Research

I am interested in the local side of the Langlands program especially on how properties of algebraic objects affect the analytic properties of representations on them. I am currently working on the Gan Gross Prasad conjecture for the general spin group. A current draft of my thesis is below which contains a draft of the multiplicity one conjecture in the special orthogonal case and will eventually contain a local trace formula.

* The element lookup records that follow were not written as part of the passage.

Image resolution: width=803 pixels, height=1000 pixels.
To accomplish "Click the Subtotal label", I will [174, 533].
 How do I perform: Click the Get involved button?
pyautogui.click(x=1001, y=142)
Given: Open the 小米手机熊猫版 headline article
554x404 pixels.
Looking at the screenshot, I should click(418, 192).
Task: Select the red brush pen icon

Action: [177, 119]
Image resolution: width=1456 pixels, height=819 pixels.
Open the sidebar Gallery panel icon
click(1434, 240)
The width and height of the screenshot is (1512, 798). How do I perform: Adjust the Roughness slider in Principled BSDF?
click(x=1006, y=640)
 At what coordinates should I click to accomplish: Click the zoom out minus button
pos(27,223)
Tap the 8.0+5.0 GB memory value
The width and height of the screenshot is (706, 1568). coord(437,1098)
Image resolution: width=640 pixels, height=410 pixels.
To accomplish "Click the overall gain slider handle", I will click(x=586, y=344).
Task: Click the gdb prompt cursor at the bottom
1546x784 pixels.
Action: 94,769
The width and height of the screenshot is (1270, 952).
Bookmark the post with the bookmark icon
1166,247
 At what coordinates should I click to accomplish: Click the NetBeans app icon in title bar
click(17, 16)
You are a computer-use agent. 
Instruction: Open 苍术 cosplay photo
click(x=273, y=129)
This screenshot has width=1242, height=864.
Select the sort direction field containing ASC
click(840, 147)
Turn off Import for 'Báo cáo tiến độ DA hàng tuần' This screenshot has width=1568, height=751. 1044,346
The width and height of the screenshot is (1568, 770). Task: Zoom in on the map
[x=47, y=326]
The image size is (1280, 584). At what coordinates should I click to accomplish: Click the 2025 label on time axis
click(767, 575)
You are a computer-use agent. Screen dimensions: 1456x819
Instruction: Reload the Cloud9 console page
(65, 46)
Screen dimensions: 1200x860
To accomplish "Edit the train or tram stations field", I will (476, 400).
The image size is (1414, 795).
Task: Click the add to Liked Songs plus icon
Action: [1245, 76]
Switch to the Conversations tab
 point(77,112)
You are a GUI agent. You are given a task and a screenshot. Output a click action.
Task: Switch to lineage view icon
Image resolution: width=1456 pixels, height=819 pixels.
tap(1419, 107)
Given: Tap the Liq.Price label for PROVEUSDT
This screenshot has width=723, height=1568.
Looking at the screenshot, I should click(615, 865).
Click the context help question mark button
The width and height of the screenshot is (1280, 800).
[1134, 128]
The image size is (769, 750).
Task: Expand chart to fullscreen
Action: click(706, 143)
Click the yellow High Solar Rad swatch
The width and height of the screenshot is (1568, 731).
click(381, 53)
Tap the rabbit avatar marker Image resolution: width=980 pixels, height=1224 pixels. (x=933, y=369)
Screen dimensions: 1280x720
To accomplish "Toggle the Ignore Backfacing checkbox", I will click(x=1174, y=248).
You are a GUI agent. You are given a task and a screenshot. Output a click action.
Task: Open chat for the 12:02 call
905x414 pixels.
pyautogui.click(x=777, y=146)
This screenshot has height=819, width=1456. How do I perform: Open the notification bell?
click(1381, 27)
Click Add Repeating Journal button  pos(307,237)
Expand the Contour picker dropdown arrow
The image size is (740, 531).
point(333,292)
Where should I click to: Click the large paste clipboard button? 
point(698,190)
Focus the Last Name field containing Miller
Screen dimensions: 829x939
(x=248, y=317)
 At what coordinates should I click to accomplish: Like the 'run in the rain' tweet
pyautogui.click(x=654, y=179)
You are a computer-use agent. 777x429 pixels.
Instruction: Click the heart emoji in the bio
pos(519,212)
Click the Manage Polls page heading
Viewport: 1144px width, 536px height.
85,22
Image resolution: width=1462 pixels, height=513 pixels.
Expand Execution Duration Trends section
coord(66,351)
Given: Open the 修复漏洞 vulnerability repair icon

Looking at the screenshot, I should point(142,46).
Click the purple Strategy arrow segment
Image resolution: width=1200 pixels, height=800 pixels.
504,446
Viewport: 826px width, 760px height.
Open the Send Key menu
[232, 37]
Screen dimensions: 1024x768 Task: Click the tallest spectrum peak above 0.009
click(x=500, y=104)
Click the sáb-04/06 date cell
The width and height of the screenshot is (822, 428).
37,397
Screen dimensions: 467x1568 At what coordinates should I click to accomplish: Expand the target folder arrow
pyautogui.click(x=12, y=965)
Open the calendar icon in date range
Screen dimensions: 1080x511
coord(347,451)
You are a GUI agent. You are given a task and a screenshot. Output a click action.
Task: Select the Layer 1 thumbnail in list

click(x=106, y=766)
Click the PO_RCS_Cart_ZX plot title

Previously I focused more on the analytic side of things and studied modular forms. In my undergraduate thesis I studied Siegel Eisenstein Series. Ichino has shown that certain values of some symmetric square L-functions can be expressed as the inner product of a Saito-Kurokawa lift. It is also known that there is a pullback formula which expresses Saito-Kurokawa lifts in terms of genus one cusp forms. We can then take advantage of the finite dimensionality of the vector space of cusp forms to calculate our desired value with simple linear algebra. This was done in Sage.

Projects

Cat Identification with Neural Network From Scratch
Sam Pease

Topology as a Tool to Differentiate Canopy Architecture in North American Forests
Eva Arroyo, Sam Pease, Nikita Zemlevskiy


Remote Wind Turbine Monitoring System
Sam Pease, Martin Cala

I volunteered at WindAid, an international NGO based in Peru, the summer of 2017. While there we first worked under the engineers in their workshop to construct the wind turbine picture below for a rural home with no electricity. After this Martin and I begin R+D for a prototype of a monitoring system to remotely report windspeed, power generation, and battery capacity, at all of the wind turbine. The intent was to provide useful feedback to the engineers when problems arose as turbines were typically very remote and their owners not tech savvy enough to provide trouble shooting details. We succeeded in making a working prototype and handed it off to the permanent engineers.